The Dow Jones cut 0.30% or 106.66 points and stood at 35,101.85, while the S&P 500 lost 0.09% or 4.17 points, to 4,432,35.
On the other hand, the Nasdaq composite index, bringing together the leading technology companies, advanced 0.16% or 24.42 points, to 14,860.18.
The New York stock market fell from the all-time highs on Friday, given the rebound in covid-19 cases due to the spread of the delta variant.
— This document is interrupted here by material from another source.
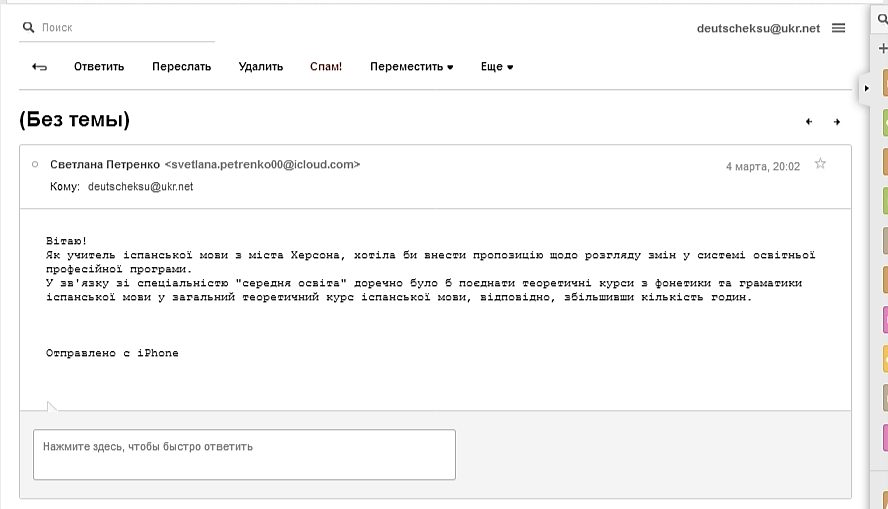This screenshot has width=888, height=509.
Task: Mark the message as Спам!
Action: [x=326, y=67]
It particularly affected the energy sector, which slipped by 1.48%, coinciding with the oil market’s bad streak for a week.
Real estate declined by 0.42%, the industrial sector lost 0.4%, and the technology dropped by 0.35%.
In contrast, the healthcare companies added 0.38% and essential goods companies advanced by 0.32%.
The nonfarm payrolls report, released Friday, showed a net 943,000 new jobs were created last month. Meanwhile, average hourly wages expanded by 4% from last year to just more than $30.50. The data triggered bets the Fed would begin decreasing the pace of its $120 billion in monthly bond purchases. At the same time, the central bank could increase interest rates.
Wall Street is waiting for new inflation data this week. With last week’s employment data, this news could determine when the Federal Reserve begins to withdraw its monetary stimulus.
Among the 30 Dow Jones stocks, the biggest losers were Chevron yielding 1.72%. Meanwhile, UnitedHealth slipped by 1%, and Amgen lost 0.98%.
As for the biggest increases, Walgreens hiked by 0.72%, and Goldman Sachs added 0.59%.
Analysts state that one or two 5% pullbacks are typical every year, even during a bull market. And it is likely to happen sometime soon.
David Kostin at Goldman Sachs wrote that the virus’s path and its economic impact are challenging to predict. Later in the year, ambiguity around fiscal and monetary policy will likely provoke volatility.